Exploring Yelp Dataset with Neo4j — Part I: From Raw data to Nodes and Relationships with Python

TRAN Ngoc Thach
8 min readMay 11, 2020
TABLE OF CONTENTS
Data Understanding
Goals
Data Preparation for Import Tool
Ingestion automation from A-Z with Python
Install Neo4j Database service with Neo4j Desktop
Conclusion
Appendix — Developing Environment

Also:
- Exploring Yelp Dataset with Neo4j — Part II: PageRank
- Exploring Yelp Dataset with Neo4j — Part III: Louvain Community Detection Algorithm

Inspired by the book Graph Algorithms — Practical Examples in Apache Spark & Neo4J, specifically Chapter 7 — Graph Algorithms in Practice, this article is a step-by-step guide to completely transform the raw data, provided by Yelp, into a Graph in Neo4j. After making it into Neo4j, the readers can move on to playing around with the Graph Algorithms mentioned in the Chapter.

Why Graph? Reasonably, it is among the most ideal tools to model the real-world, especially human world, where connectedness reflects social interactions. Case in point, Panama Papers’ investigation, by ICIJ (International Consortium of Investigative Journalists), was empowered, thanks to leveraging Neo4j in order to analyze the highly connected networks of offshore tax structures. There are many other Graph Technologies, but according to DB-Engines, Neo4j is most common and well-known; so whenever having usage difficulty, we should be able to quickly find the solution on Google or through Neo4j’s Community. Let’s get started!

Updated on 28.05.2020: Support Neo4j v4.0.4 and py2neo v5.0b1.

Data Understanding

Yelp publish a subset of their Database, which is not super up-to-date, but is good enough for learning purposes. For example, as of 03.05.2020, the latest review is dating back to 2019-12-13 15:51:19. That of useris 2019–12–13 15:46:07. There is no such information in business. Although one can guess an approximate date of the business, when it was first open through the field date in tip and checkin data, in our case, we are not interested in this date of business, so we can safely ignore this missing piece of information.
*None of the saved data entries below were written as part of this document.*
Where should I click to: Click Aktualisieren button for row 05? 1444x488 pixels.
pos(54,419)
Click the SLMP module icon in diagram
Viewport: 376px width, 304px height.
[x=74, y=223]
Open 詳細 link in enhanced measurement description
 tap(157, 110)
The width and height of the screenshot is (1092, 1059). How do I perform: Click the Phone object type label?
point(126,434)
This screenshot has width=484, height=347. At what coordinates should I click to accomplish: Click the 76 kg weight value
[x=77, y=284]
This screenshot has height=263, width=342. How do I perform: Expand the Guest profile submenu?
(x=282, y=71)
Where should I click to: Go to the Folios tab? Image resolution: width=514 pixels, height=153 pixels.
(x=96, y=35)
The dataset consists of several json files:

  • yelp_academic_dataset_business.json: 145.8 MB
  • yelp_academic_dataset_checkin.json: 428.8 MB (ignored)
  • yelp_academic_dataset_review.json: 5.8 GB
  • yelp_academic_dataset_tip.json: 251.2 MB (ignored)
  • yelp_academic_dataset_user.json: 3 GB
  • photos.json + photos folder: 6.8 GB (ignored)

…whose names indicate its content. Each line of the files is a json string, representing a single json object. We will ignore checkin and tip as well as photos data.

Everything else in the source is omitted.